She spoke to The Associated Press over the phone from her new school-turned-refugee camp outside Benghazi in an area called Tekka.

This was the second time in three years that Mohammed and her fellow Tawergha have been forced to flee the violence of post-revolutionary Libya. In 2011, at the end of the eight-month civil war against Moammar Gadhafi, she and nearly 40,000 residents were forced to flee their western village_also called Tawergha. Rebel forces from the neighboring city of Misrata attacked her town believing the Tawergha had aided Gadhafi's forces. The rebels torched Tawergha homes, kidnapped and tortured the men and kept them in detention centers for years. The Tawergha are racially distinct group, with darker skin that most Libyans, making it even harder for them to navigate Libya's chaotic post-revolutionary environment.

After abandoning their home village, Mohammed and others lived for years in a refugee camp in Benghazi's Gar Younis neighborhood_which has become the site of fierce daily clashes.
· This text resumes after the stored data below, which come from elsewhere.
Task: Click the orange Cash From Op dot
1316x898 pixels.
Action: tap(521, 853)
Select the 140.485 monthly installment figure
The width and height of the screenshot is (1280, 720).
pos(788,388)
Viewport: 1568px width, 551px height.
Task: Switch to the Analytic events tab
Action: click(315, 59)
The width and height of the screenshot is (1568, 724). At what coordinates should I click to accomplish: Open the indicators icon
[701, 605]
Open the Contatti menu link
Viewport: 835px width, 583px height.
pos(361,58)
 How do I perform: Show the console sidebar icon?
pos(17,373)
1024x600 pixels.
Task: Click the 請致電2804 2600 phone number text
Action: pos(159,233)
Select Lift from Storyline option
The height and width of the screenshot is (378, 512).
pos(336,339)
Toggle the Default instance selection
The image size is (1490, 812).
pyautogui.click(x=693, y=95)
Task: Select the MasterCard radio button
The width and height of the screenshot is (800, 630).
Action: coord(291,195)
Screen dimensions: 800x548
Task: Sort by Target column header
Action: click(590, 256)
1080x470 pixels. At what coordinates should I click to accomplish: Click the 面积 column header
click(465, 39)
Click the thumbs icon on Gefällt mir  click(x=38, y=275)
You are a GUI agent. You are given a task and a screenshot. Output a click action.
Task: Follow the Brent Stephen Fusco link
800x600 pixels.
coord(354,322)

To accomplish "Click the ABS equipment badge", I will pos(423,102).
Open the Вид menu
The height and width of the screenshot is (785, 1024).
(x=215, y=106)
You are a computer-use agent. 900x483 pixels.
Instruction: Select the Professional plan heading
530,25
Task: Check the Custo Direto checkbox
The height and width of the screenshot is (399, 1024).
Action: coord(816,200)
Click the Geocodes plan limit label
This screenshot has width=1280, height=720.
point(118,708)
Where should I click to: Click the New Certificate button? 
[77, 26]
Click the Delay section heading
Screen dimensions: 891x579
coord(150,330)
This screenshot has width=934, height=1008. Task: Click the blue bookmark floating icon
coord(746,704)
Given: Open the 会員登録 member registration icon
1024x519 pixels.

On Friday morning, Mohammed and her children, along with more than 500 other Tawergha families, finally fled under a hail of bullets, rockets and mortars.

Faraj Abdel-Kader, a representative of the abandoned camp, said that when the Tawergha returned later to pick up their belongings, they found the camp had been looted and torched.

"It was burnt to ashes after it was looted and all belongings were stolen," he said. "The families were dispersed. Some found a shelter while others still sleep under trees."

A total of 17,000 Tawergha people live in Benghazi, according to lawmaker Gaballah Mohammed Gaballah, who added, "they are the most vulnerable in middle of a war that no one can stop...We need international help."

Since the ouster of Gadhafi, the oil-rich north African country has faced mounting challenges rooted in the mushrooming of independent militias in the absence of a strong army and police force.

In Tripoli, the capital, Tawergha communities were also displaced this summer when Islamist-allied militias, led by powerful commanders from Misrata, swept through the capital and set up their own government.

The displacement comes as Libyans commemorate the three-year anniversary of the capture and killing of Gadhafi at the end of Libya's eight-month civil war in 2011. It comes at a time when Libya is witnessing its worst spasm of destabilizing violence.

Libya has two rival governments. One, based in Tripoli, was set up by Islamist-allied militias from Misrata who lead an umbrella group called Libya Dawn.

On the other side, the parliament elected in June — a body dominated by anti-Islamist lawmakers — was forced to flee to the remote coastal city of Tobruk, near the Egyptian border and more than 900 miles (1,500 kilometers) from Tripoli. It has set up an internationally recognized government there with Prime Minister Abdullah al-Thinni at the head, backed by a few militias of its own, as well as the weak and shattered military.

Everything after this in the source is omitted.